Mid-Level Software Engineer at Twitch profile pic
Mid-Level Software Engineer at Twitch

I'm not sure exactly how to phrase this, but to give an analogy, I love card games (ex: Legends of Runeterra, Race for the Galaxy, Hearthstone, etc). There are a fixed set of rules and a fixed set of cards. I can "grind" games and get better by noticing patterns, picking up new strategies or tactics by playing against a diverse set of players. The outcome of an interaction is usually idempotent (i.e. card 1 interaction with card 2).

In real life, things are quite complicated. Asking a certain question in a certain way to person 1 and person 2 may give wildly different responses, and may even depend on your mood, their mood, your tone, time of day, etc. It's super messy and unpredictable.
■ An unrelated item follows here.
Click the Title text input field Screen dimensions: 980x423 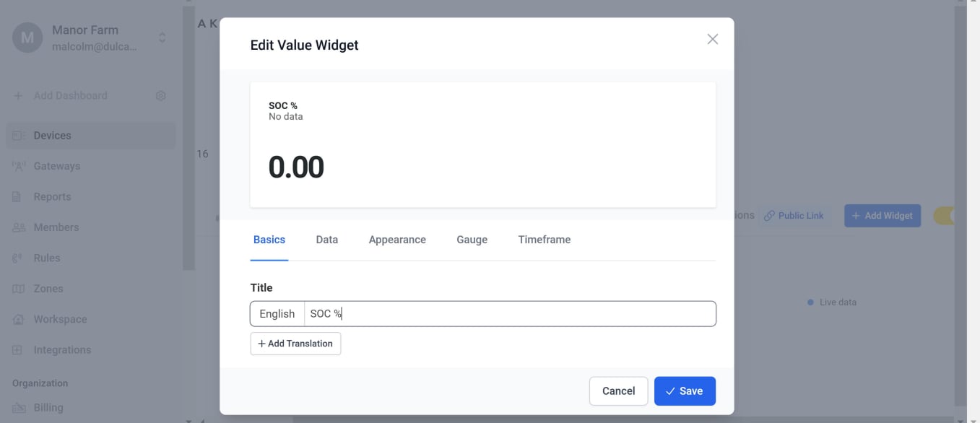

I also feel a similar way about system design. The nearly infinite possibility of inputs, outputs, TPS, throughput, scenarios make it difficult to reapply the same set of rules to different scenarios. This is just talking about one component, when we bring in N components, the interaction gets very complicated and the "rules" change" case by case. I'm sure it gets better with practice, but I also feel I have a limited opportunity to learn or practice these on the job.

Has anyone found a way to structure these learnings in terms of a repeated "grind", because oftentimes I feel overwhelmed and don't know where to start. This is a complicated question, so answers regarding either a) soft skills or b) system design separately I will treat as valid answers.